U.S. banks seem willing to start lending again but only to ‘safest’ borrowers, according to the Senior Loan Officer Survey on Bank Lending Practices for the month of April, released by the Fed yesterday.
19% of the survey respondents said that they have “eased somewhat” lending standards for large and middle-market firms, while about 81% said that standards remained unchanged. The number was slightly more positive for small firms, with 23% of the respondents reporting easing of standards. Many banks cited “increased competition” for business loans as the main reason for easing their standards.
However mortgage lending standards to individual borrowers remained more or less unchanged, while the demand for prime mortgages continued to pick up. A few banks reported having eased their standards on prime residential mortgages but the standards for nontraditional mortgages were little changed.
“Modest net fraction of banks were more likely to approve an application with a FICO score of 720 and a 20% down payment… but modest to moderate net fractions of banks indicated that they were currently less likely to approve such loan applications with a FICO score of 620, depending on the down payment”.
Light tending standards have been hurting the recovery since many prospective borrowers can not take advantage of low interest rates.

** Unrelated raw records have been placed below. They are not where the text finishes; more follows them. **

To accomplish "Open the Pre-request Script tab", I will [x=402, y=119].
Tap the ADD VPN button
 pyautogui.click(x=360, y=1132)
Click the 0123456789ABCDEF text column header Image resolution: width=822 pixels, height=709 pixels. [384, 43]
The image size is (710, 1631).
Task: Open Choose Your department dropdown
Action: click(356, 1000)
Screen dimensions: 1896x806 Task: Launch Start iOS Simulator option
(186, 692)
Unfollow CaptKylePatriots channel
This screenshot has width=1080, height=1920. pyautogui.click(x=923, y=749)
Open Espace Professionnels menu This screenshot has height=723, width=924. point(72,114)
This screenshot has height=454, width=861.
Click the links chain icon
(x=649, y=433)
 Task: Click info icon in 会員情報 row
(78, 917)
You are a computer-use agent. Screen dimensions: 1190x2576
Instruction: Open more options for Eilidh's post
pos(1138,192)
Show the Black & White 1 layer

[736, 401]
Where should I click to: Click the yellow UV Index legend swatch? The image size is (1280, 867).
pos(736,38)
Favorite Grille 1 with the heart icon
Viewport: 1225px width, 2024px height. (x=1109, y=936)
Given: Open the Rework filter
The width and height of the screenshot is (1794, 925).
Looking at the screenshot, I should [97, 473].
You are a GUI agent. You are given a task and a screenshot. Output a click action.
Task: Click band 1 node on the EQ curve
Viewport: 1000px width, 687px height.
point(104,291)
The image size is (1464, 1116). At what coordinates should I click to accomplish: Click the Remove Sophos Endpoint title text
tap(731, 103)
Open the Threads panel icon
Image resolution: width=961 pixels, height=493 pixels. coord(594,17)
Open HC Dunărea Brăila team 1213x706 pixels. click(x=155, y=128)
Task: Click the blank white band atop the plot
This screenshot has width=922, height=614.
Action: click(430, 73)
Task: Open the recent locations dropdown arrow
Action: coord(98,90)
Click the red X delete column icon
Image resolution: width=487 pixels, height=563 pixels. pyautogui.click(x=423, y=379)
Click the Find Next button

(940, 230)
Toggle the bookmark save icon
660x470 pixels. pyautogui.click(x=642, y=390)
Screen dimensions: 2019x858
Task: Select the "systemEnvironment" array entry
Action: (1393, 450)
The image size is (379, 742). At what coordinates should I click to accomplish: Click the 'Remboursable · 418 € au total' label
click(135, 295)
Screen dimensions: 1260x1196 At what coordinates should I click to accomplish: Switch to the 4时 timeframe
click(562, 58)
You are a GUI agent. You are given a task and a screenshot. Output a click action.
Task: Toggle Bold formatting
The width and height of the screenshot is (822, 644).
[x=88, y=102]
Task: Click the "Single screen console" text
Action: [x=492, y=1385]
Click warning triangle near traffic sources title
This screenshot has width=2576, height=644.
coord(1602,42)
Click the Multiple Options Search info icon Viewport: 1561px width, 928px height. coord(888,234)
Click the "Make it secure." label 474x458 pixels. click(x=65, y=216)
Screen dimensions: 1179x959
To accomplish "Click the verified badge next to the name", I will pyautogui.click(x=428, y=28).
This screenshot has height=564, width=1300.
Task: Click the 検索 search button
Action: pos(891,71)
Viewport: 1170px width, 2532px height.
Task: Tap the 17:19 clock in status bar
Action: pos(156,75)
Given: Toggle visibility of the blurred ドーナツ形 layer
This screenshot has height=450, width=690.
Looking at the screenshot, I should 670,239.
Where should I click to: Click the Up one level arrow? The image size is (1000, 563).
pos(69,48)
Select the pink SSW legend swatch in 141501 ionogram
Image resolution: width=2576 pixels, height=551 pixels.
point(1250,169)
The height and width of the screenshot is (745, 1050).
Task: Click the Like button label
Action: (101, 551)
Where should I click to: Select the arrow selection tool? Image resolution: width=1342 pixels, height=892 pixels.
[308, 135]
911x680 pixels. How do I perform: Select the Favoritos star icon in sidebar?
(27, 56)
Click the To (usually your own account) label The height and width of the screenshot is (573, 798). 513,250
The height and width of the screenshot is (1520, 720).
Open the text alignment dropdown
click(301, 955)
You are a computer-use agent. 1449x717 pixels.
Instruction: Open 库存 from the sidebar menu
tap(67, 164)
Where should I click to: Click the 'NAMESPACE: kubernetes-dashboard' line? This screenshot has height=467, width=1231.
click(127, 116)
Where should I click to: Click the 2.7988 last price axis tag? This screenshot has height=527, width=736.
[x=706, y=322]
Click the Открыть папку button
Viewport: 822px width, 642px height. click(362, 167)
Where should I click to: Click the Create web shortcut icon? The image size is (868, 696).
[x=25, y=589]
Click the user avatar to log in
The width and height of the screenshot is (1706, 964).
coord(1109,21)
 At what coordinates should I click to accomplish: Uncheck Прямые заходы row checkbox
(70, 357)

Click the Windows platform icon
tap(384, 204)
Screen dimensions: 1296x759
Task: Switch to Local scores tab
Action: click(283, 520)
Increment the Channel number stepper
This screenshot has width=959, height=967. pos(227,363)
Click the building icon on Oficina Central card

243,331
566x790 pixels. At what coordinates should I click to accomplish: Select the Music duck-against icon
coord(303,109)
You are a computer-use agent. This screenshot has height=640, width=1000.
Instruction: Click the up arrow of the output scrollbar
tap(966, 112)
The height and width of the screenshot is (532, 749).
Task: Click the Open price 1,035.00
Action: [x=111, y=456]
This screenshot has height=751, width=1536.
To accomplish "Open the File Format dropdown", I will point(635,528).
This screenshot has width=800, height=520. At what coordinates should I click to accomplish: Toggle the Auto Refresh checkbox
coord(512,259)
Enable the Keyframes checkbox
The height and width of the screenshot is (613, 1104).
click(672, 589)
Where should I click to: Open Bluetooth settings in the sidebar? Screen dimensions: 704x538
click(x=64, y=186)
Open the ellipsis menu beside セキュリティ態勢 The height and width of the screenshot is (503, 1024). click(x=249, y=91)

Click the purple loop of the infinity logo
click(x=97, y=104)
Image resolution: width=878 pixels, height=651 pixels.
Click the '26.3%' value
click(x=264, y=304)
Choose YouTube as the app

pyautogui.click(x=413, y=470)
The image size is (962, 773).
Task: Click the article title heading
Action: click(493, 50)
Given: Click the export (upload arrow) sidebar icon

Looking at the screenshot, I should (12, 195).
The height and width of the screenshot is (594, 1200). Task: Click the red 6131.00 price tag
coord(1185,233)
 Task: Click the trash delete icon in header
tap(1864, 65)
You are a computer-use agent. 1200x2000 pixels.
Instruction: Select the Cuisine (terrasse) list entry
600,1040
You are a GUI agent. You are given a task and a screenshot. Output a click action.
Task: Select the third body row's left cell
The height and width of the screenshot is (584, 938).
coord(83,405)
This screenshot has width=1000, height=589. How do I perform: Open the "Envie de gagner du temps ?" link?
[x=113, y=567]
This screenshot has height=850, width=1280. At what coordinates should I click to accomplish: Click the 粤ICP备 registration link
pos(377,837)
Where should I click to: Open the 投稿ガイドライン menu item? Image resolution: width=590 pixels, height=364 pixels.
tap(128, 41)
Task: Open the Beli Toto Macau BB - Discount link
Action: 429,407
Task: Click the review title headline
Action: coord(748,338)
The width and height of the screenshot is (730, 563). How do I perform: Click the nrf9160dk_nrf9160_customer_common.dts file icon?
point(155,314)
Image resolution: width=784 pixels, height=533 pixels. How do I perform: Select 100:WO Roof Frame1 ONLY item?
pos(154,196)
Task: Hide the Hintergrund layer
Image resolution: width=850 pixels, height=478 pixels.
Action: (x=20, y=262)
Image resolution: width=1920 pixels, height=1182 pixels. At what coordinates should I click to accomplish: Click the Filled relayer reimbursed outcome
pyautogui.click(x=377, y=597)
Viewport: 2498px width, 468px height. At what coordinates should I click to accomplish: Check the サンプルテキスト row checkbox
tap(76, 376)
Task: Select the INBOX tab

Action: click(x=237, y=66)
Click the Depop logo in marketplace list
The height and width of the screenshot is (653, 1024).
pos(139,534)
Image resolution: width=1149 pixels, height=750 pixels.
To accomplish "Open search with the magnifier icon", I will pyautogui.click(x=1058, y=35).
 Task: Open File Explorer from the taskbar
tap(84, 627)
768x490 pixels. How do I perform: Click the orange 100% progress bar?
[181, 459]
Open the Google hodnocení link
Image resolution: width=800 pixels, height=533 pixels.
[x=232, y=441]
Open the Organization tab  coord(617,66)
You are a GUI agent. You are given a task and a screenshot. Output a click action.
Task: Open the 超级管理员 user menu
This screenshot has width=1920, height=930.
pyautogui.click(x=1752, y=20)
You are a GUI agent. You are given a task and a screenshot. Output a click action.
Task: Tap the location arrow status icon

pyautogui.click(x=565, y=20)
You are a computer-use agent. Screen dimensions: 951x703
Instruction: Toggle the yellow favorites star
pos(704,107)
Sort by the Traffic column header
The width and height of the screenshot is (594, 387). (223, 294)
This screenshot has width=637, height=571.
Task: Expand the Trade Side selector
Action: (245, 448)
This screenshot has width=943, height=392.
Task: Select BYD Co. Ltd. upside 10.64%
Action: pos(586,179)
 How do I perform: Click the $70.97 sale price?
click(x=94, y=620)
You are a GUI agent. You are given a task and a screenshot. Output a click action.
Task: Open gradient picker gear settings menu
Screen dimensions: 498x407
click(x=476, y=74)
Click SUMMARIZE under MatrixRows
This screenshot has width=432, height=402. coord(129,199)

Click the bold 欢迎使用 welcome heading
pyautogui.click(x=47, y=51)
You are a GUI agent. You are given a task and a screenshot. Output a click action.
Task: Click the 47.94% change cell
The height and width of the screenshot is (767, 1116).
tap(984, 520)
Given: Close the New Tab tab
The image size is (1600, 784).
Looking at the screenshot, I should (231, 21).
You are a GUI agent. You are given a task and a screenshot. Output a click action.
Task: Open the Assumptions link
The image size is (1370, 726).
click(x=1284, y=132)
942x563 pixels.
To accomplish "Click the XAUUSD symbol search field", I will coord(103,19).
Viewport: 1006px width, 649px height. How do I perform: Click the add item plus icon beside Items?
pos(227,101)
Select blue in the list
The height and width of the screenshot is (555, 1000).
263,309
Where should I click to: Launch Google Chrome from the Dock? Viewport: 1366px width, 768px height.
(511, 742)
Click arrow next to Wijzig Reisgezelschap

At the end of 2012, banks had lent out less than 70% of their deposits (a multi-decade low), down from 93% just before the financial crisis.
While it is true that loose lending standards were partly responsible for the financial crisis, many banks still remain reluctant to lend to creditworthy borrowers (but with less than stellar credit).
Do you think that banks’ unwillingness to lend more remains a headwind to economic recovery?